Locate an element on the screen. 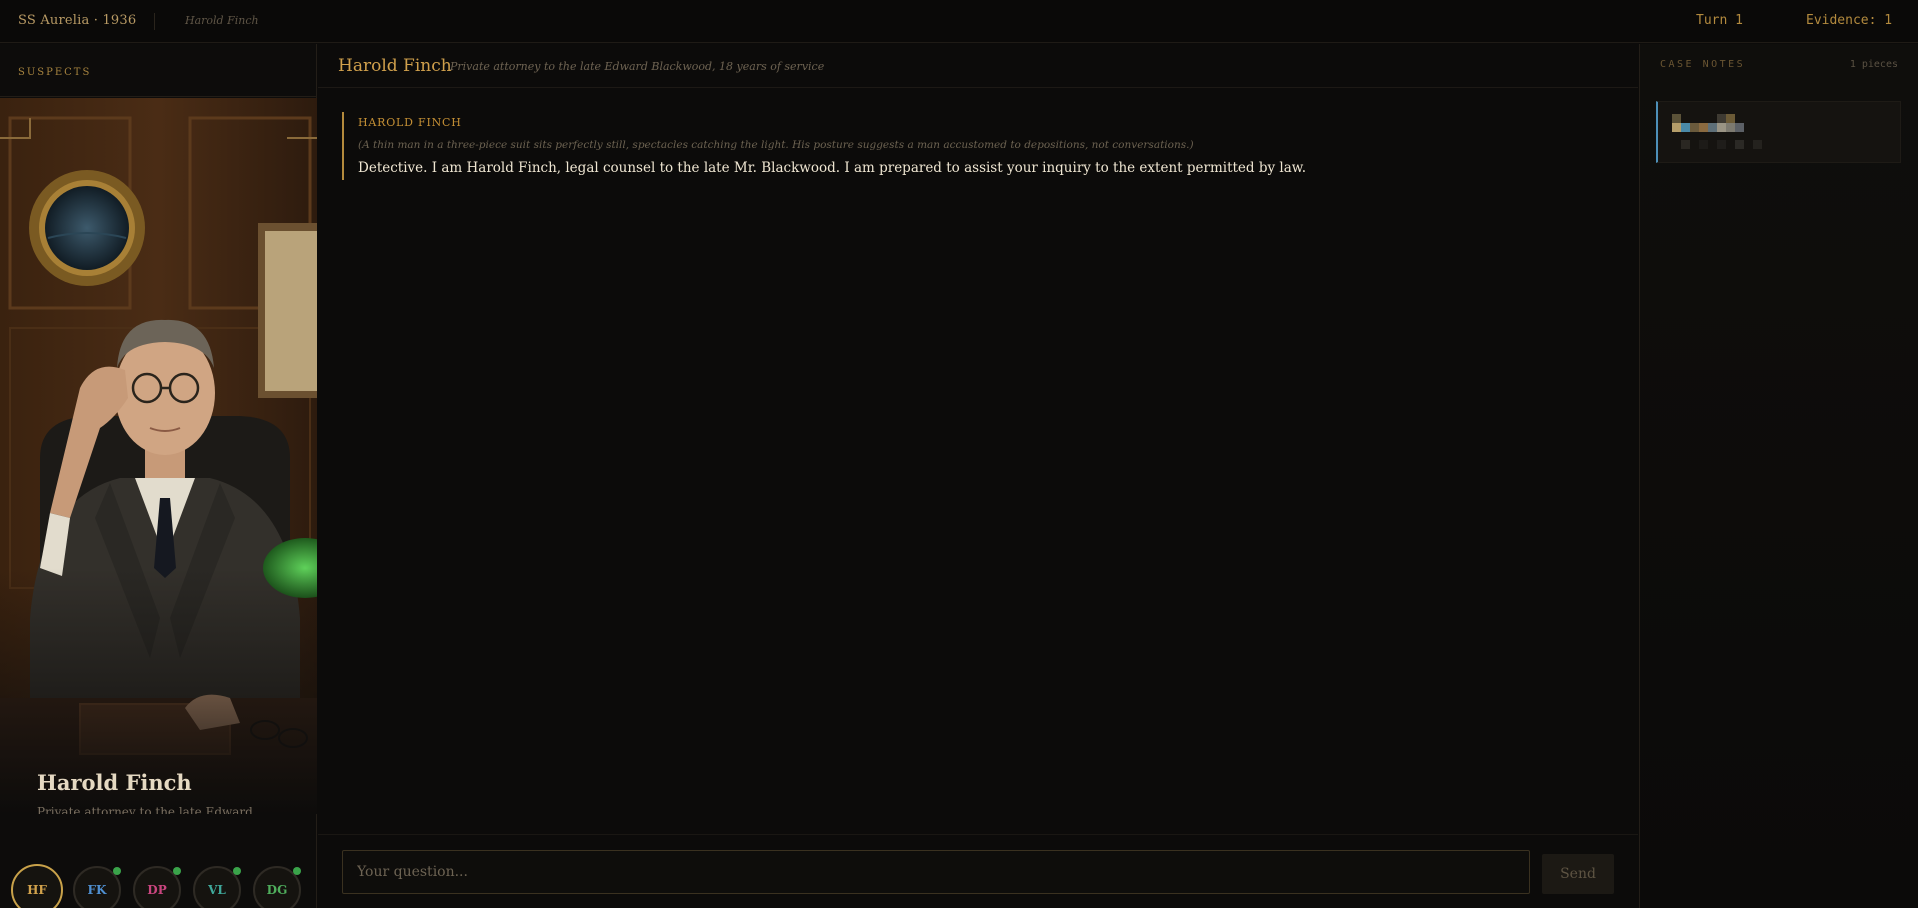  suspect-token-dp: DP is located at coordinates (157, 887).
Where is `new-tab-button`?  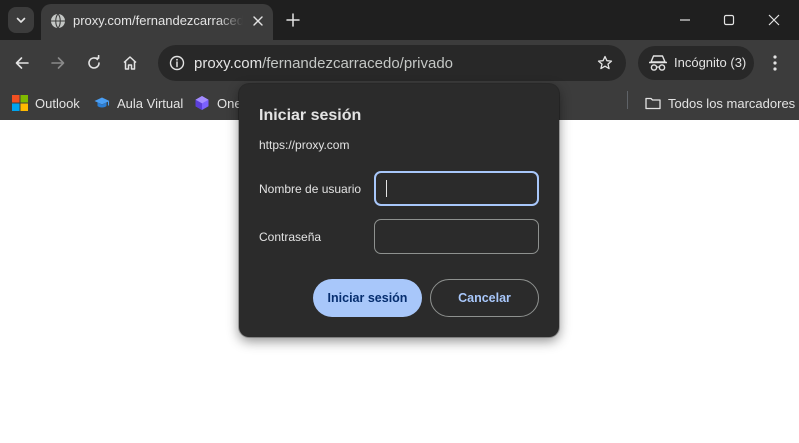
new-tab-button is located at coordinates (293, 20).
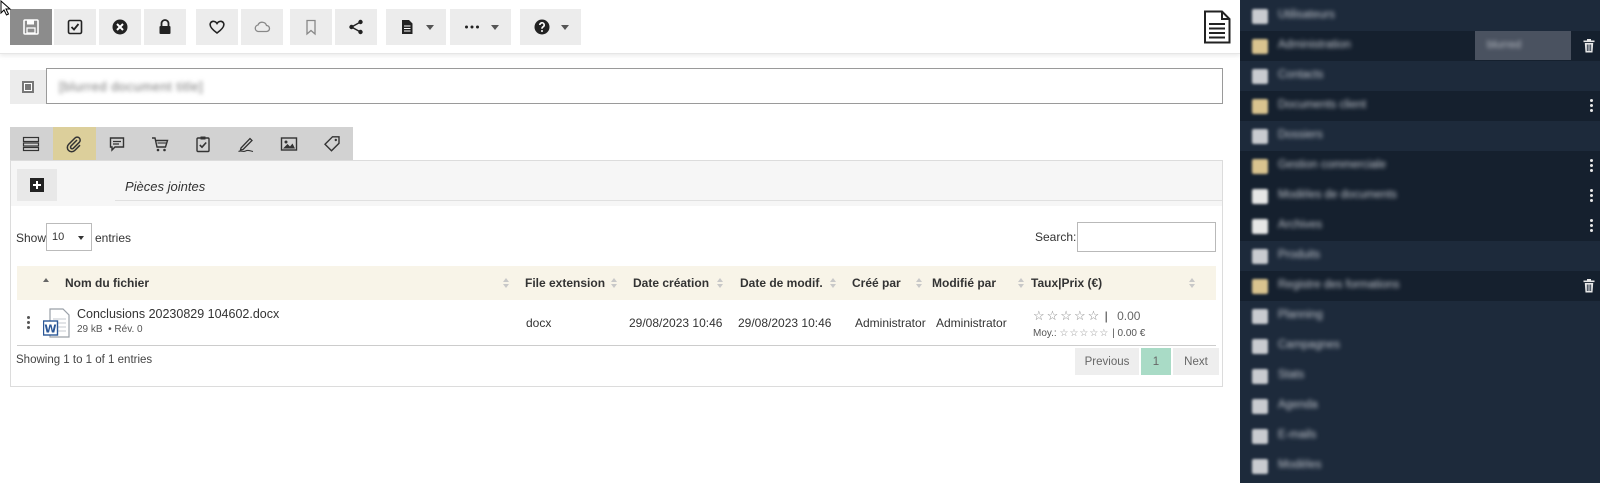 Image resolution: width=1600 pixels, height=483 pixels. Describe the element at coordinates (1300, 465) in the screenshot. I see `sidebar-item-label: Modèles` at that location.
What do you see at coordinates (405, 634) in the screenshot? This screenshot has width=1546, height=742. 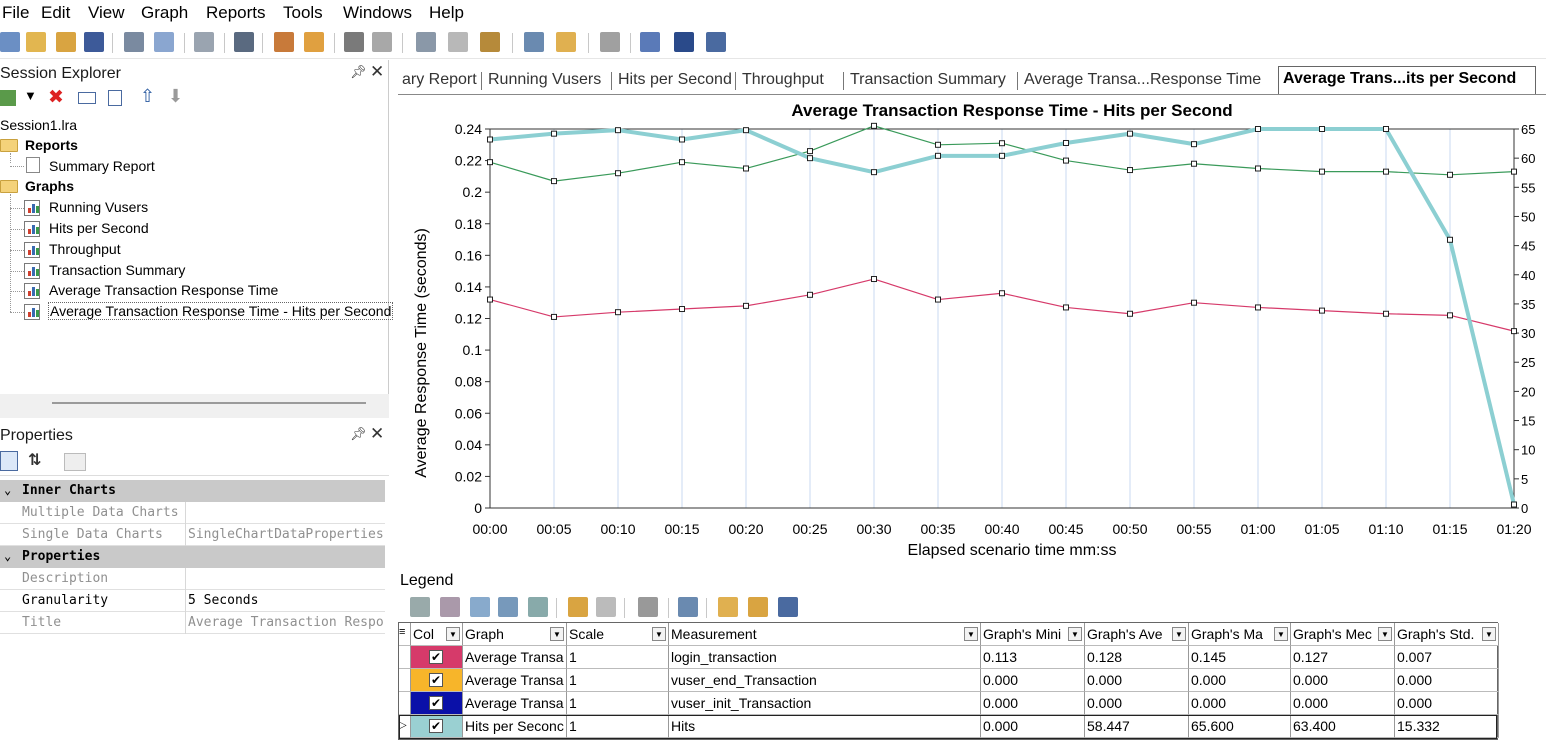 I see `grid-corner-icon: ≡` at bounding box center [405, 634].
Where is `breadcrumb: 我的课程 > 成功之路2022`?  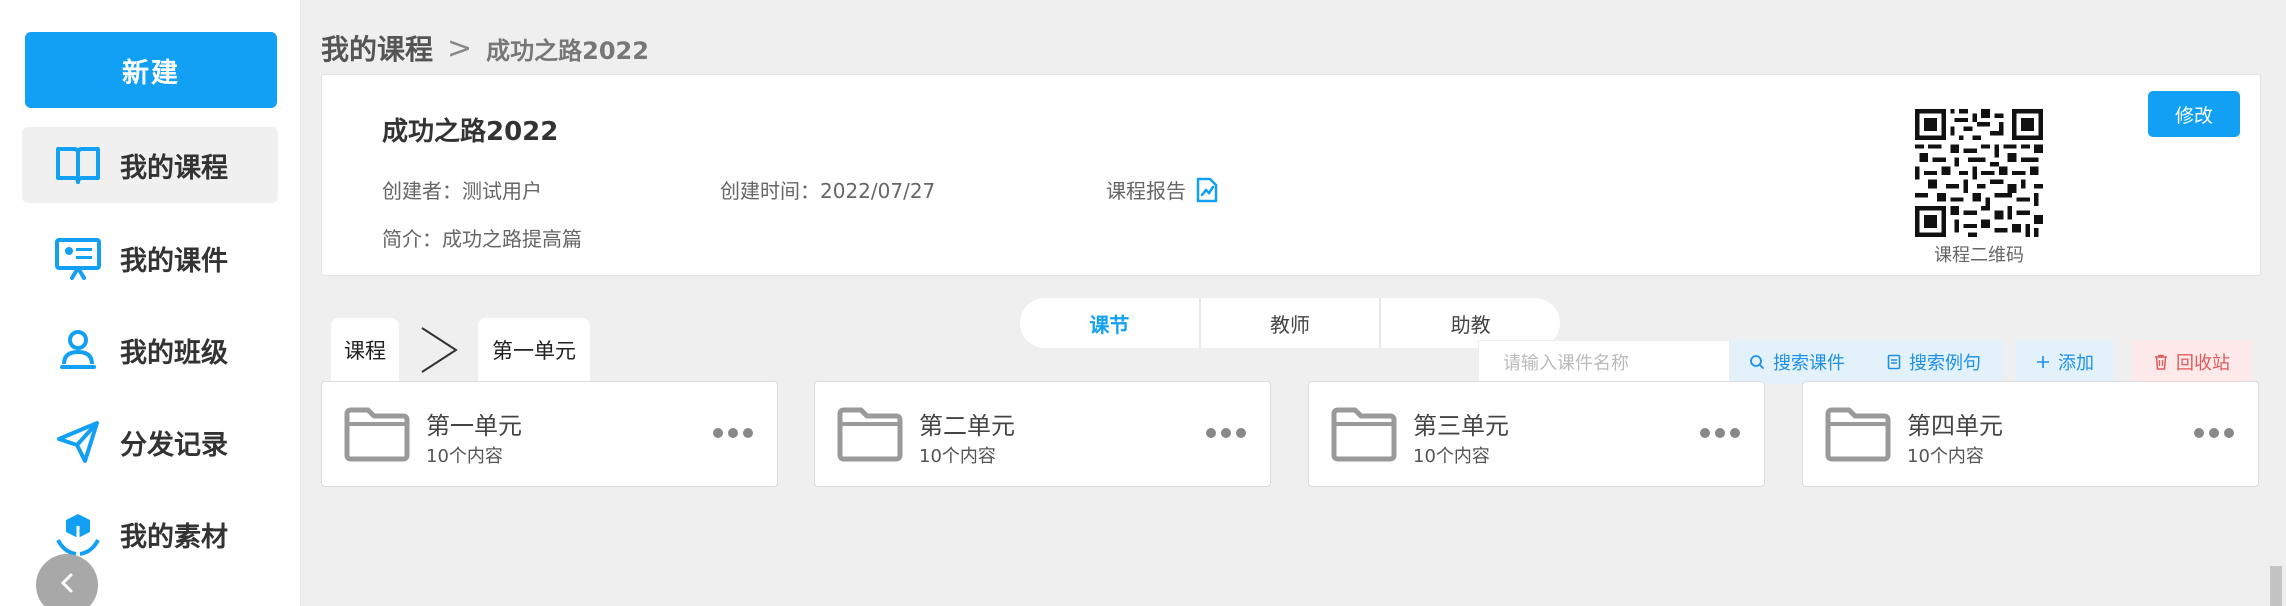 breadcrumb: 我的课程 > 成功之路2022 is located at coordinates (485, 48).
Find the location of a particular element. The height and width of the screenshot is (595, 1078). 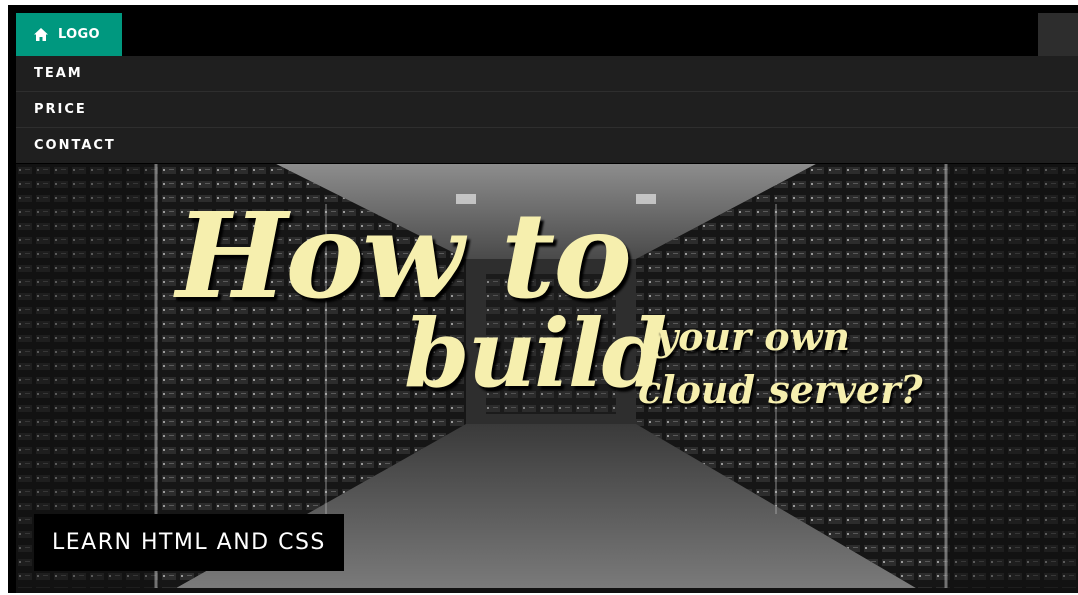

top-navbar: LOGO is located at coordinates (547, 34).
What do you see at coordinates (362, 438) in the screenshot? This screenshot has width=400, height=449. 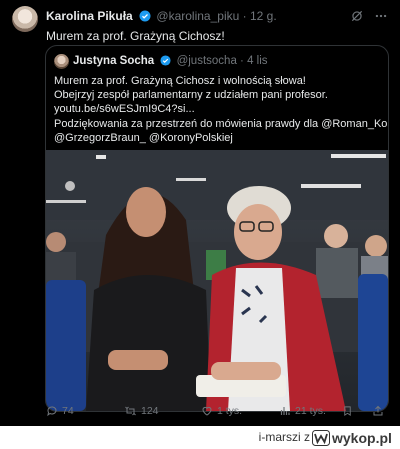 I see `wykop-brand-text: wykop.pl` at bounding box center [362, 438].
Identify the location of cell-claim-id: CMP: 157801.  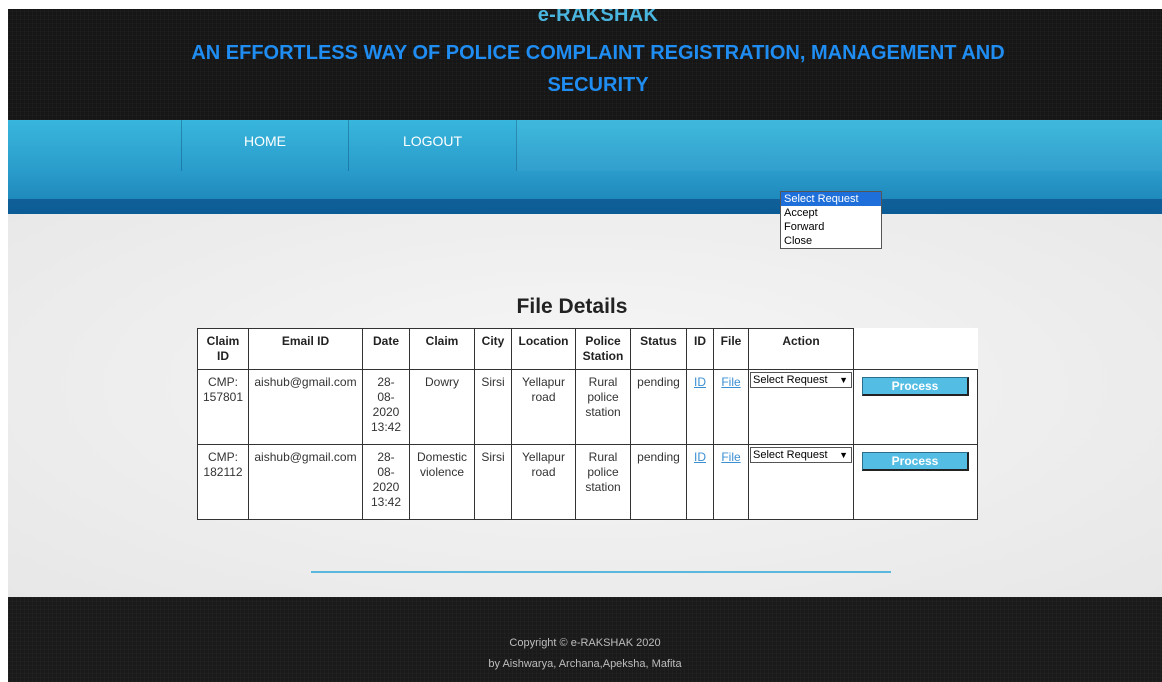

■ ■ ■ ■

- [What needs to be done] Output the items from the line with "Find the location" up to and including the line with "top-navbar: LOGO is" as a two-column CSV with the headers item and answer. Give one row per item, put each field in quotes with line breaks changed to spaces, and leave out the pictures.

- [Answer to this exercise]
item,answer
"Find the location of a particular element. The height and width of the screenshot is (595, 1078).","top-navbar: LOGO is located at coordinates (547, 34)."